Un futur international colombien avec l'Impact?

Publié | Mis à jour

Le vieil adage «tous les chemins mènent à Rome» colle parfaitement à la plus récente signature de l’Impact de Montréal, Tomas Giraldo. 

Doté d’un immense talent et d’une polyvalence au-dessus de la moyenne, le milieu de terrain âgé de 17 ans a emprunté un chemin des plus atypiques pour finalement aboutir dans l’organisation montréalaise.    

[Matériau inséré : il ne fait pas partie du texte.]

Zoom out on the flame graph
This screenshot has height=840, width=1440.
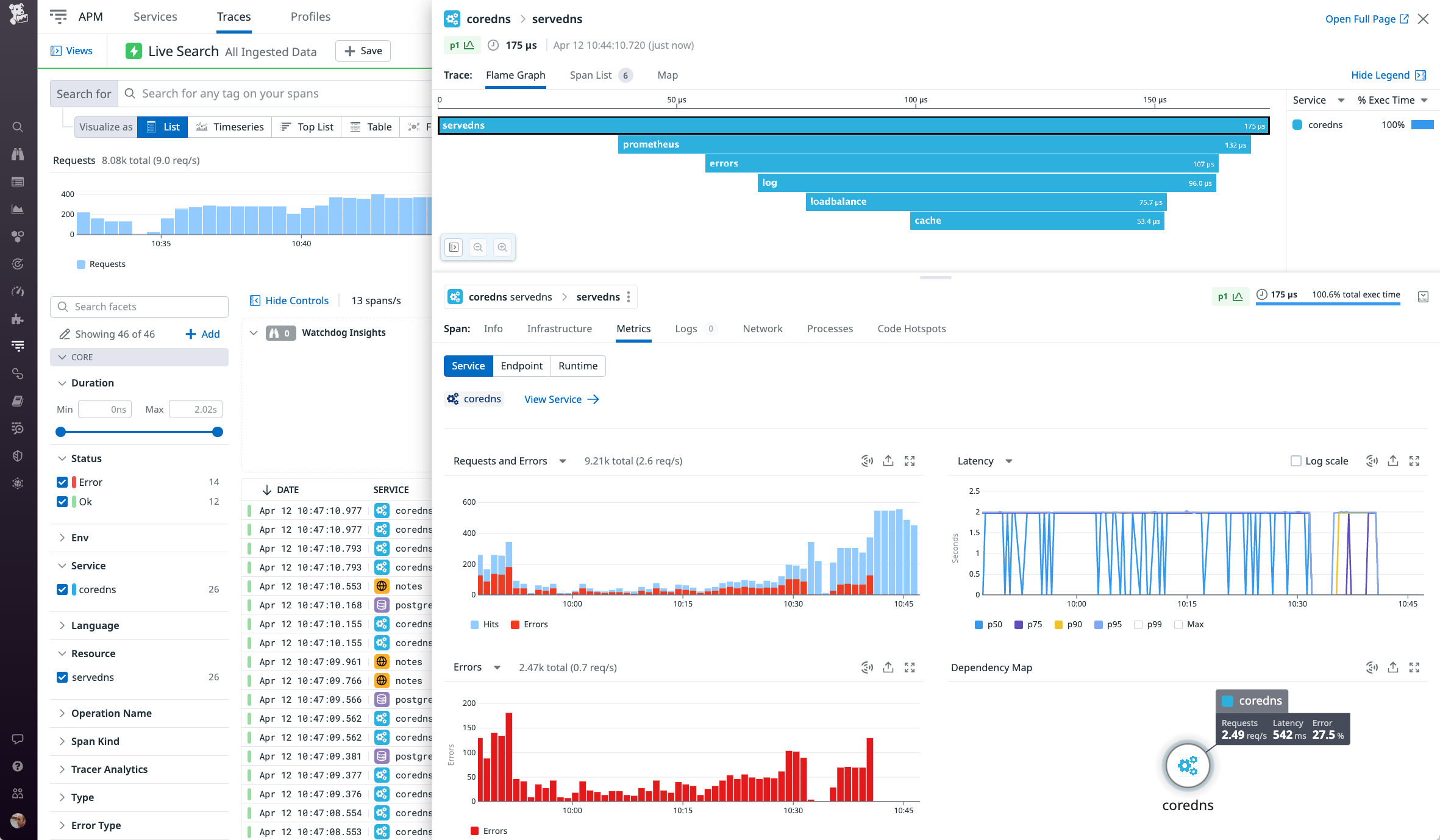tap(478, 247)
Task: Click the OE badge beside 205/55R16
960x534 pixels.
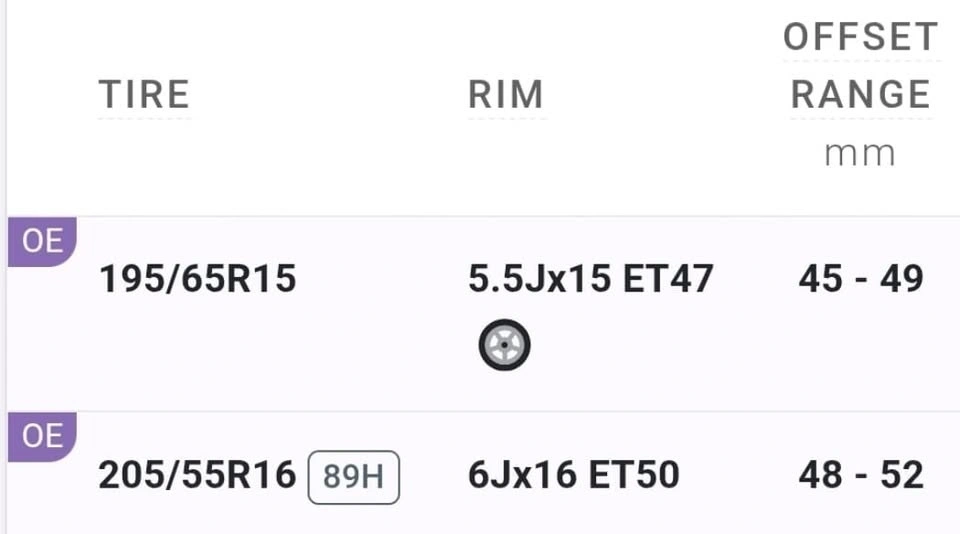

Au cours des prochaines minutes, vous serez à même de constater que le soccer, au-delà d’un merveilleux sport, peut également être un formidable outil d’intégration et une source d’inspiration sans limites pour un nouvel arrivant. Parce que oui.... L’histoire de Tomas Giraldo débute aussi loin qu’en Colombie, quelque part en 2011... 

Débuts peu communs    

Tomas Giraldo l’admet d’emblée : il est issu d’une famille qui ne vit que pour le soccer.

«J’ai demeuré en Colombie étant plus jeune et ma famille était, et est encore, complètement folle de foot! Tout le monde en mange!»

Plus jeune, Tomas est lui aussi un grand amateur de soccer, mais pourtant, jamais il ne jouera dans une équipe organisée en Colombie. 

«Je jouais seulement pour le plaisir, à l’école, ou avec des amis. Ce n’était pas vraiment sérieux.»   

Alors que Giraldo est âgé de huit ans, ses parents prennent la décision de déménager au Canada. 

«La vie était belle là-bas, mais je crois que mes parents ont vu une belle opportunité d’améliorer notre sort en venant ici. Nous nous sommes donc envolés vers le Canada...»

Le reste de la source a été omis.